Friedensdenkschrift der EKD : Klar ist gut, richtig besser

Von Claudia Keller

So deutlich ist sonst nur die Linkspartei: Der Kosovo-Einsatz der Bundeswehr war falsch, die Stationierung deutscher Soldaten im Ausland ist fragwürdig und darf auf keinen Fall ausgeweitet werden. In ihrer neuen Friedensdenkschrift verabschiedet sich die Evangelische Kirche in Deutschland (EKD) schroff von der Lehre vom „gerechten Krieg“ und geht mit rot-grüner wie rot-schwarzer Sicherheitspolitik hart ins Gericht. Die Auslandseinsätze der Bundeswehr nährten den Verdacht, es gehe „vor allem ums Dabeisein“, die Außenpolitik greife „aus Ratlosigkeit zum militärischen Instrument“, heißt es in dem 128 Seiten starken Dokument. Militärische Interventionen lässt die EKD nur im äußersten Falle zu, nur wenn Völkermord droht und nur mit UN-Mandat. Wo dieses fehle, gelten auch die viel beschworenen „humanitären Gründe“ nichts.

Das Grundsatzpapier löst die EKD-Friedensschrift von 1981 ab, in der die „Notwendigkeit militärischer Mittel zur Abstützung des Friedens“ noch eindeutig bejaht wurde. Eine „Orientierungshilfe“ von 1994 räumte der Gewaltfreiheit den Vorrang ein, schloss aber militärische Mittel nicht prinzipiell aus. Die Trennungslinie zwischen dem Einsatz militärischer Gewalt, der ethisch gerechtfertigt ist, und dem, der nicht gerechtfertigt ist, lasse sich nicht im Allgemeinen bestimmen, hieß es damals noch eher vage.
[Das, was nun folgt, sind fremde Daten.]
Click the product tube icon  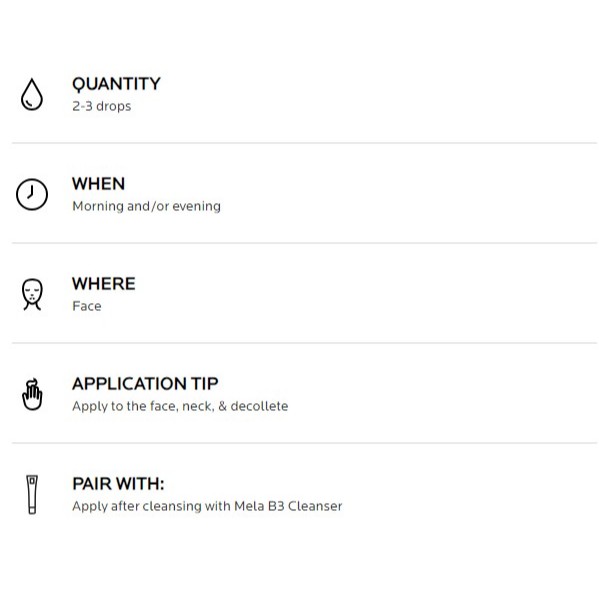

Der EKD-Ratsvorsitzende, Bischof Wolfgang Huber, lobt die jetzt gefundene „klare Orientierung“. An Klarheit mangelt es tatsächlich nicht. Auch nicht bei der Suche nach Schuldigen: Der Westen selbst, insbesondere die US-Politik zu Beginn des 21. Jahrhunderts, hätte zur Entstehung terroristischer Netzwerke beigetragen. Das ist zwar klar, aber in der Vereinfachung auch schief. Schließlich wurden die Anschläge vom 11. September 2001 lange vor Beginn des 21. Jahrhunderts geplant. Die Forderung an die Bundesregierung nach einem sicherheitspolitischen Gesamtkonzept ist ebenso wenig originell wie der Ruf nach einer Enquetekommission zu dem Thema. Die evangelische Kirche will mit ihrer neuen Friedensschrift wichtige Zukunftsfragen beantworten. Leider ist sie über das Ziel hinausgeschossen.